Chapter
6.1
6th Line Wallace (Zion) EUB Cemetery
In his message on May 31, 1998, at the 135th Anniversary of
the 6th Line Zion E.U.B. Church, Larry Krotz said the following:
Whenever I want to get in touch with the deepest
roots of this community, I go up the road to the corner of Milton Bender’s
farm. And I pull in beside the cemetery there. I get out of my car and I enter
under those wonderful spreading maple trees, and then I walk through the quiet
of the gravestones row on row.
The ones at the front get my attention first because they are all people
I know – my father, my grandparents, uncles, aunts, so many people who were
neighbours and mentors and pillars of this community and this church. But then
I go to the back rows, to those thin limestone slabs that lean at precarious
angles against the back fence, their inscriptions faded and barely legible.
1865. 1880. 1912. Their inscriptions in German – geboren, gestorben. And from
the pocked, weathered, lichen-covered carving you can make out the names. All those names which are the same names as so many of us still in
this church today.
There’s a story told by the wife of a minister who was assigned to this
church some years ago that, shortly after arrival she was taken aside by one of
the senior ladies of the congregation and good-naturedly put on alert. “You’ll
have to be careful not to say anything bad about anybody here,” she was warned,
“because we’re all related.” Well, in those early days they pretty much were.

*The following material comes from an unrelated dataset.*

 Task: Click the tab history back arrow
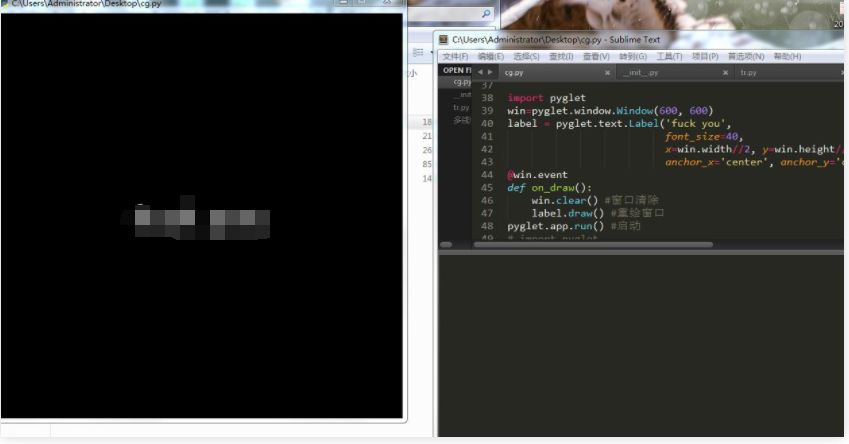coord(480,72)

Many of the people whose graves are deep in our cemetery came from the
same German village. And when you look at the dates you are forced to imagine
those lives. Every one of them set out on a fantastic adventure. I want you to
engage with me in a transcendent act of imagination. I want you to picture
people setting off on a journey that was every bit as forbidding and foreboding
as the children of Israel marching out of Egypt. Those
people, 150 years ago, leaving Europe in waves, moving by chugging smoky dusty
trains up to the seaport cities and then boarding the ships to cross the ocean.
Imagine what it must’ve been like. They were farmers and villagers, they
weren’t sailors. Yet they would be on the sea for four, six, nine weeks. No
sight of land to reassure them, only the endless flat, gray horizon. Lots of time to search their souls and wonder if they were doing
the right thing – for they had committed all. Not much comfort. In steerage most of them. I’ve been told that my own great
grandmother tried to pack enough turnips to keep the family fed for the
duration of the voyage. Day after day turnips. And now
I complain about airline food.
They had left everything behind. Only what they could bundle together and
carry. What they could sell, they sold and transferred into a stash of cash
which they hoped might help to finance their new start. They became immigrants.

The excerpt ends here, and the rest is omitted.